- Episode no.: Season 4 Episode 2
- Directed by: Alfonso Gomez-Rejon
- Written by: Brad Falchuk
- Production code: 4ARC02
- Original air date: September 20, 2012

Guest appearances
- Kate Hudson as Cassandra July; Jayma Mays as Emma Pillsbury; Iqbal Theba as Principal Figgins; Alex Newell as Wade "Unique" Adams; Samuel Larsen as Joe Hart; Melissa Benoist as Marley Rose; Dean Geyer as Brody Weston; Jacob Artist as Jake Puckerman; Becca Tobin as Kitty Wilde; Josh Sussman as Jacob Ben Israel; Trisha Rae Stahl as Millie Rose;

Episode chronology
| ← Previous "The New Rachel" | Next → "Makeover" |
- Glee season 4

= Britney 2.0 =

"Britney 2.0" is the second episode of the fourth season of the American musical television series Glee, and the sixty-eighth episode overall.
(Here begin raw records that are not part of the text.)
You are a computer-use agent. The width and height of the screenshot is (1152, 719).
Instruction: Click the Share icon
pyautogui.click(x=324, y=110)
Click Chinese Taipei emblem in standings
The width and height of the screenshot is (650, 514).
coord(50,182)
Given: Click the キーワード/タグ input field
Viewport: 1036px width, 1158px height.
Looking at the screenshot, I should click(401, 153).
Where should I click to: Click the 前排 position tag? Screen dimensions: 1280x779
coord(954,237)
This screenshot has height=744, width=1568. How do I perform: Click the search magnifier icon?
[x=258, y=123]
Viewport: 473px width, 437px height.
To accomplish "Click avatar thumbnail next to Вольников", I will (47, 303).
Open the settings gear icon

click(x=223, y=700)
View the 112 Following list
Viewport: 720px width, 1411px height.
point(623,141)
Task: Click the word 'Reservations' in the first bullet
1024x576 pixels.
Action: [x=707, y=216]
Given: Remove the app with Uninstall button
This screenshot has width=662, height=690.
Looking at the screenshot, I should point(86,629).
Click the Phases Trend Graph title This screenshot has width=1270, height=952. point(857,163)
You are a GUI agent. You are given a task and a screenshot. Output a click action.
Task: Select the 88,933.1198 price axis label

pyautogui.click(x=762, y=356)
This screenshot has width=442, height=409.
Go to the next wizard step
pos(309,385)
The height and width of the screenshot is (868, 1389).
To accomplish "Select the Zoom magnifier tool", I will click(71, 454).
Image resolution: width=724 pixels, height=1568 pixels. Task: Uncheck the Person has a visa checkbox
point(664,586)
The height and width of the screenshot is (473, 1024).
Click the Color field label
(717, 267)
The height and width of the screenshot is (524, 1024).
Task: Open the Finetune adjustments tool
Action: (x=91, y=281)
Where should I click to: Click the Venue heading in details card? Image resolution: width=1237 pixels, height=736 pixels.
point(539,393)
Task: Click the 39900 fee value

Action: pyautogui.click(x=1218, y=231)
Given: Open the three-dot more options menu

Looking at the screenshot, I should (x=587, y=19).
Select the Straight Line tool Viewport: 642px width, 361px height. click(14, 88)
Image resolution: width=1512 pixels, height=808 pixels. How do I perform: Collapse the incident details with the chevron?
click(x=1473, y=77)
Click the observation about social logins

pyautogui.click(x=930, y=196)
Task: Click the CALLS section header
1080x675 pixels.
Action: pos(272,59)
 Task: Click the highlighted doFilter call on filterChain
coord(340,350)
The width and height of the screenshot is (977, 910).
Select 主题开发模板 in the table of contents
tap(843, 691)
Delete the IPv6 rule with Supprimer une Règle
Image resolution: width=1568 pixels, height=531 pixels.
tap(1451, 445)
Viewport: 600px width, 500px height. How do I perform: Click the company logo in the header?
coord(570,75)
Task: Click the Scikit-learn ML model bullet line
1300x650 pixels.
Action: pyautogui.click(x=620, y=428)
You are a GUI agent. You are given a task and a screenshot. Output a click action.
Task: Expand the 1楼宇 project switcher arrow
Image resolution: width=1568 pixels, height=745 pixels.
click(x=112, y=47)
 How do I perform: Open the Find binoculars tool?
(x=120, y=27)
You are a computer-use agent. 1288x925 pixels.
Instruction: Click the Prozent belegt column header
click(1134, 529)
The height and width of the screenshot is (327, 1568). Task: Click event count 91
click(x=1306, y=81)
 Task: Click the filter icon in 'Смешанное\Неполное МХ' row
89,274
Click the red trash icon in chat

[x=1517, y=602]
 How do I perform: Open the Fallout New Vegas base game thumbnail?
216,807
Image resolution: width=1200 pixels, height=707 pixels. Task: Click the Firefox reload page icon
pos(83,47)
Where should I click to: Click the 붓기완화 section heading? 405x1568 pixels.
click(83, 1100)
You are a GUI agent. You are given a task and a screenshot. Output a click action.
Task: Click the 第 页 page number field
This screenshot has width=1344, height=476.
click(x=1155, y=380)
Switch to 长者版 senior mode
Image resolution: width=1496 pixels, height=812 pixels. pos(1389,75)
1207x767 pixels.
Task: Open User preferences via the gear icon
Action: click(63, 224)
Written by Brad Falchuk and directed by Alfonso Gomez-Rejon, it aired on Fox in the United States on September 20, 2012, and features Glees second episode dedicated to the music of Britney Spears. This episode features the New Directions attempting to cheer up a depressed Brittany Pierce (Heather Morris) with Britney Spears songs. Special guest star Kate Hudson returns as Rachel's dance instructor, Cassandra July.

The episode was watched by 7.46 million viewers, making it the most watched episode of the fourth season.

==Plot==
In New York City, Rachel Berry (Lea Michele) and Kurt Hummel (Chris Colfer) rent a small apartment and move in together. At the New York Academy of Dramatic Arts (NYADA), Rachel continues to be pressured by her dance instructor, Cassandra July (Kate Hudson), who refuses to teach Rachel tango because she thinks she lacks sex appeal. Kurt plays Rachel a video of Cassandra which reveals that ten years earlier, she used to be a promising star on Broadway but wrecked her first performance so dramatically due to pressure that no one wanted to hire her again.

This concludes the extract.